EXERCISE DIRECTIONS: When you reach the line containing "Task: Click the table" in the entries below, begin reproducing lines exactly, and stop once the line containing "Click the Share" is done.
Segment Start: PROVIDED INFORMATION
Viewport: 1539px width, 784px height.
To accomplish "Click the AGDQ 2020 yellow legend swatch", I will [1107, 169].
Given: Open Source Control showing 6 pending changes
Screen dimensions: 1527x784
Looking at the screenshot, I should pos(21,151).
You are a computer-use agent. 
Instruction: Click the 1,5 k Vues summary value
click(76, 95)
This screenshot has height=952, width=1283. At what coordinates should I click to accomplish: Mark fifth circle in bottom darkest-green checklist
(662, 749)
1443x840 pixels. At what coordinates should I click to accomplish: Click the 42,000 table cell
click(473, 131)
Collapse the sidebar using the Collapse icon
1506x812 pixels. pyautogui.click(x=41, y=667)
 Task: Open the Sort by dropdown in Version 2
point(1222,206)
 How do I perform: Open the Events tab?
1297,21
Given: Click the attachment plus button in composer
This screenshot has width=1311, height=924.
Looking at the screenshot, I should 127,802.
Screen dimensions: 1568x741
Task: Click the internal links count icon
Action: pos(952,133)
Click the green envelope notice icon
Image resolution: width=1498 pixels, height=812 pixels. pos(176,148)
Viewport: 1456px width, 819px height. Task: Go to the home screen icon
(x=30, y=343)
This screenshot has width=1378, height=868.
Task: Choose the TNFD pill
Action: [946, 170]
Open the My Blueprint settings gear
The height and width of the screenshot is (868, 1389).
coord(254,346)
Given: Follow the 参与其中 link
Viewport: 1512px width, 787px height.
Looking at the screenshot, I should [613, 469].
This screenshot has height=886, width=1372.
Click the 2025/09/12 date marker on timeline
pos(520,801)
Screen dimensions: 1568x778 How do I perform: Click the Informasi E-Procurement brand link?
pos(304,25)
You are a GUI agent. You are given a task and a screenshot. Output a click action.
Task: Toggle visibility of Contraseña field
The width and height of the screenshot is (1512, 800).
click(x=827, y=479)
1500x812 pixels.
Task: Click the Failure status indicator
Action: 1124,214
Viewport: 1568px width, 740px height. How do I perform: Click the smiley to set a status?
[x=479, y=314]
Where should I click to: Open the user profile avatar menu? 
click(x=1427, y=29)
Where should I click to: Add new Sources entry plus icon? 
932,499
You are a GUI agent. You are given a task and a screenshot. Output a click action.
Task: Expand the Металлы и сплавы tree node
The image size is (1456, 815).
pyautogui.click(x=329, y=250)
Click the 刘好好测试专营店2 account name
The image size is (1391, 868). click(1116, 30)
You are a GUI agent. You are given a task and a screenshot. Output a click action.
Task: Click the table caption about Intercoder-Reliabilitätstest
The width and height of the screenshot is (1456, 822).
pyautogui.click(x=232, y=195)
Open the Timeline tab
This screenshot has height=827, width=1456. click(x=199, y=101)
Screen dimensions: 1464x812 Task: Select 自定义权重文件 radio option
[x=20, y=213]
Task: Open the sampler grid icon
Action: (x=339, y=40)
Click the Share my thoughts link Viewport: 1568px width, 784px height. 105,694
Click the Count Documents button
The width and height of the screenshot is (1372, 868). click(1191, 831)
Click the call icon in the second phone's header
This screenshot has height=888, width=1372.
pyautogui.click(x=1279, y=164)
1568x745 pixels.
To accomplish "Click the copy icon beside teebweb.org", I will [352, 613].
Segment End: PROVIDED INFORMATION
REPLY:
Task: Click the table caption about Intercoder-Reliabilitätstest
The width and height of the screenshot is (1456, 822).
pyautogui.click(x=232, y=195)
Open the Timeline tab
This screenshot has height=827, width=1456. click(x=199, y=101)
Screen dimensions: 1464x812 Task: Select 自定义权重文件 radio option
[x=20, y=213]
Task: Open the sampler grid icon
Action: (x=339, y=40)
Click the Share my thoughts link Viewport: 1568px width, 784px height. 105,694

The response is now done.